• [ЗАДАНИЕ]: Перепишите записи, начиная со строки с «Given: Click the 94.749 y-axis label» и заканчивая строкой с «pyautogui.click(x=1308, y=156)», заменив «SEO» на «FAQ». Остальное оставьте без изменений.

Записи
============

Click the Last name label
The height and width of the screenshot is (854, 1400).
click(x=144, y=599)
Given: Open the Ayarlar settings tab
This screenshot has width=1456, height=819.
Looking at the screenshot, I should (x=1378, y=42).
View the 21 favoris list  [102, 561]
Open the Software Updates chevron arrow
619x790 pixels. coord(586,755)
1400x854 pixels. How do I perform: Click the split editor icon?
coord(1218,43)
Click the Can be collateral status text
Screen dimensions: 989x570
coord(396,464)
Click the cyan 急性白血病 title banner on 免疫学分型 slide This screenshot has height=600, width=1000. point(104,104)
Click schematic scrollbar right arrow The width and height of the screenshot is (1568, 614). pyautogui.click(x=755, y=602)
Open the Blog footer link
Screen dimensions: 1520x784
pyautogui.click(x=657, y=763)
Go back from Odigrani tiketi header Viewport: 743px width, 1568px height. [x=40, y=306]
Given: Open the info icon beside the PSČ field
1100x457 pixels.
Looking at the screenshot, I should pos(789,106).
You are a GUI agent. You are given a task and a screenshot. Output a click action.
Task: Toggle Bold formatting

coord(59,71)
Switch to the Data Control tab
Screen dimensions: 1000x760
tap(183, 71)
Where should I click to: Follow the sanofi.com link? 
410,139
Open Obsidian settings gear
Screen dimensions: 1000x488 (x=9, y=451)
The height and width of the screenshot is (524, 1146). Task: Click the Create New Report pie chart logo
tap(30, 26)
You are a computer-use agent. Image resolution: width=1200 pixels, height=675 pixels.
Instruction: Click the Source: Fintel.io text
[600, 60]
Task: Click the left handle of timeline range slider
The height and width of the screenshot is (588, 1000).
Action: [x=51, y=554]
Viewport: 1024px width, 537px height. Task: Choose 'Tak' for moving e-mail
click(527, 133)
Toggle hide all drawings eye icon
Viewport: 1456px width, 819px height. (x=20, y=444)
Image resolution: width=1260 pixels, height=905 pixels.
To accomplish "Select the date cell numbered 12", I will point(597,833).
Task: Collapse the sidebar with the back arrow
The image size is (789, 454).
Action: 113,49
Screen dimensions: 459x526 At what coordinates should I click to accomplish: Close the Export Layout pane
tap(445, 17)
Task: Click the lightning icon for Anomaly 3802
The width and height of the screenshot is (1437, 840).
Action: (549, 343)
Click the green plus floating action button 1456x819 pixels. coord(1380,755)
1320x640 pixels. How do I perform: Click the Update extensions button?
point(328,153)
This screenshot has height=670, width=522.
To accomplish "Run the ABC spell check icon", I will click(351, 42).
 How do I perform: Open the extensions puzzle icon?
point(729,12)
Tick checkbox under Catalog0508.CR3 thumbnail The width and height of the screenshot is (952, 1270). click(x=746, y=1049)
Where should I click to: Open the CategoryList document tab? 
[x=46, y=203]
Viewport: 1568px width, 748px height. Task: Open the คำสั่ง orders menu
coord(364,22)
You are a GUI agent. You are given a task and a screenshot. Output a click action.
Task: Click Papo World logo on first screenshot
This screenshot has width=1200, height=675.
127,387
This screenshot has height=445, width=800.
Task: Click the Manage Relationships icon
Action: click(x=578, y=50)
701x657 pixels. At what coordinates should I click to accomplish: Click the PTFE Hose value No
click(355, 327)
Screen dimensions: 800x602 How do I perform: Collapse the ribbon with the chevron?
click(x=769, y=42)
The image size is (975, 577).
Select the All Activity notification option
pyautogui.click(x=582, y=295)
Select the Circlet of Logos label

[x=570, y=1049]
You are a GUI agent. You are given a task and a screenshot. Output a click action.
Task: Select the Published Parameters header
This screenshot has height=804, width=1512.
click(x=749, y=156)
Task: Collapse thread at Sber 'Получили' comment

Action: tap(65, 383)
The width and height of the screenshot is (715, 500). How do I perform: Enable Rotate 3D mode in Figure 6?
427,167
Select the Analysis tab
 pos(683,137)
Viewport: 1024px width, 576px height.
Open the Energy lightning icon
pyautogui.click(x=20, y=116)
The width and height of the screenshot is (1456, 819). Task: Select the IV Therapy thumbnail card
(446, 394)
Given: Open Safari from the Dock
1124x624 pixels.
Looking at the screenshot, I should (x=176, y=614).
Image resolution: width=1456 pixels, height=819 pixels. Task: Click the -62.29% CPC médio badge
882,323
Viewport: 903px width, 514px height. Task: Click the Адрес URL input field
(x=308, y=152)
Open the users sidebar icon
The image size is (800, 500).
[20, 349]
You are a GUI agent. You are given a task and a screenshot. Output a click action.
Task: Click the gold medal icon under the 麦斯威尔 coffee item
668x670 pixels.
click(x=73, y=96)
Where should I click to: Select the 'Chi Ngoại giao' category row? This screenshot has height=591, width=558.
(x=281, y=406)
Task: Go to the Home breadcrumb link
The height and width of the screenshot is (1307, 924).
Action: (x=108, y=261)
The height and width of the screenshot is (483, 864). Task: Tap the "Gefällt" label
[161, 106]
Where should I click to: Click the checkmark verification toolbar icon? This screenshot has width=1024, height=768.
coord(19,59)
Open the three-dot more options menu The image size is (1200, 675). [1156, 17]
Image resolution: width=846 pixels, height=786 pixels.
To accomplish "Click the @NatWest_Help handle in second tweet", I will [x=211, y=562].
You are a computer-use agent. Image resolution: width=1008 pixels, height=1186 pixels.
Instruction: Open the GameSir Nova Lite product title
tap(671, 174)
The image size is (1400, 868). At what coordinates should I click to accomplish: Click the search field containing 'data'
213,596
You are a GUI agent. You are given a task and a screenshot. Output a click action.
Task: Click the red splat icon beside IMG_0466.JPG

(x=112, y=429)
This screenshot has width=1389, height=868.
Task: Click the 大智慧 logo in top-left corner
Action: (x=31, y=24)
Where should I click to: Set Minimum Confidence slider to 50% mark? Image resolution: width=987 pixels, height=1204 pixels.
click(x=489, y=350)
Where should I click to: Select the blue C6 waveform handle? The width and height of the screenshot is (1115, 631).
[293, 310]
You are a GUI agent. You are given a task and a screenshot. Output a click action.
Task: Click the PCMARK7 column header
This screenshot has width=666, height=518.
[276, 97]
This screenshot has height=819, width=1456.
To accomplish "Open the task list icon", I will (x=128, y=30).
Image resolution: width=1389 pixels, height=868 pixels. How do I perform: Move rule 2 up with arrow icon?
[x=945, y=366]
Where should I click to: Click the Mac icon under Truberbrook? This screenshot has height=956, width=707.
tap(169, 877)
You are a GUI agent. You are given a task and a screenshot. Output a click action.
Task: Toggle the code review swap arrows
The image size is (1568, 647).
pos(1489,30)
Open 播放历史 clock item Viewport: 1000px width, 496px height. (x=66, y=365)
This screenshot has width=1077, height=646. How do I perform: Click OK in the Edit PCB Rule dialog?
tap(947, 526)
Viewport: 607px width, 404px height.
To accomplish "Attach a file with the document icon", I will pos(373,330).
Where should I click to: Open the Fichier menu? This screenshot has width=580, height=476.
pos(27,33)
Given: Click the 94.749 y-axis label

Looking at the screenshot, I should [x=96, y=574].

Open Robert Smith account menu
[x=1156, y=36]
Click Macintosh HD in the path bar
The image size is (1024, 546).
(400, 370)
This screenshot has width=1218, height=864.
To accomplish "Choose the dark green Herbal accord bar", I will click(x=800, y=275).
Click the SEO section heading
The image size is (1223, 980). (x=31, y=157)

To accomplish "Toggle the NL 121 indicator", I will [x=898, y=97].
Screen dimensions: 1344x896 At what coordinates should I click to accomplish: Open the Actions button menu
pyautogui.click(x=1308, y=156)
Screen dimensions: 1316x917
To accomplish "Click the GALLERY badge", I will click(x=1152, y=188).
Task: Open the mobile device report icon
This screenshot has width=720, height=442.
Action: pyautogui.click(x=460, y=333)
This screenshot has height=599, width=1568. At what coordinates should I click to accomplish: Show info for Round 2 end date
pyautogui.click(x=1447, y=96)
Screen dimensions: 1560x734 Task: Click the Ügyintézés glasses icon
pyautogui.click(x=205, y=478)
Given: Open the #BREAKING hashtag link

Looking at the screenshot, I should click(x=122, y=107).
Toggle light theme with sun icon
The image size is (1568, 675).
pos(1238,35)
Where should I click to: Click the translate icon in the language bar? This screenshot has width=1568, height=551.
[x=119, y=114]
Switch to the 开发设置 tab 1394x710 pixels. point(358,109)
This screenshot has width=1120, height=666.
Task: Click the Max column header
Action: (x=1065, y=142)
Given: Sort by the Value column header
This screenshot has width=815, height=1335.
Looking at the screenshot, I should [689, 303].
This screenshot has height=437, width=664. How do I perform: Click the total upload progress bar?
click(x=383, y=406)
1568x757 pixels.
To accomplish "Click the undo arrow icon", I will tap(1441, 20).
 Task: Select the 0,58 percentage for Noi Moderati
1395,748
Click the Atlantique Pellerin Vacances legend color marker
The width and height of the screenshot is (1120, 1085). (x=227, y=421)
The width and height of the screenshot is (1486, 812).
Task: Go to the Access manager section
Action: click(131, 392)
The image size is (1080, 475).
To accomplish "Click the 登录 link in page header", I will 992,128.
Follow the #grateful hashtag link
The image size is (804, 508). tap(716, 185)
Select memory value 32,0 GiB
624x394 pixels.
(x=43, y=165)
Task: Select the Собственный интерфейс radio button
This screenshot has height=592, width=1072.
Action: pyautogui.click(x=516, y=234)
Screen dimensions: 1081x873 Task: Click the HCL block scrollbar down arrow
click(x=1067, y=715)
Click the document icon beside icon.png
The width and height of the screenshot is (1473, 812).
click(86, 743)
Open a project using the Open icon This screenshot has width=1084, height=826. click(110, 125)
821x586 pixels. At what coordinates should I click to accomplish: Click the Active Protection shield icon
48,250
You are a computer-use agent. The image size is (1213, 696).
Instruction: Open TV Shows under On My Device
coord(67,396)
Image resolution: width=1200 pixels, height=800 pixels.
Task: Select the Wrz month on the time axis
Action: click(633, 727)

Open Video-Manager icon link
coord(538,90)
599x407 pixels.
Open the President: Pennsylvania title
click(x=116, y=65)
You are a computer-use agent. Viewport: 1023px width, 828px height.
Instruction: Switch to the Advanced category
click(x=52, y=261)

============

• [РЕШЕНИЕ ЗАДАЧИ]:
Given: Click the 94.749 y-axis label

Looking at the screenshot, I should [x=96, y=574].

Open Robert Smith account menu
[x=1156, y=36]
Click Macintosh HD in the path bar
The image size is (1024, 546).
(400, 370)
This screenshot has width=1218, height=864.
To accomplish "Choose the dark green Herbal accord bar", I will click(x=800, y=275).
Click the FAQ section heading
The image size is (1223, 980). (x=31, y=157)

To accomplish "Toggle the NL 121 indicator", I will [x=898, y=97].
Screen dimensions: 1344x896 At what coordinates should I click to accomplish: Open the Actions button menu
pyautogui.click(x=1308, y=156)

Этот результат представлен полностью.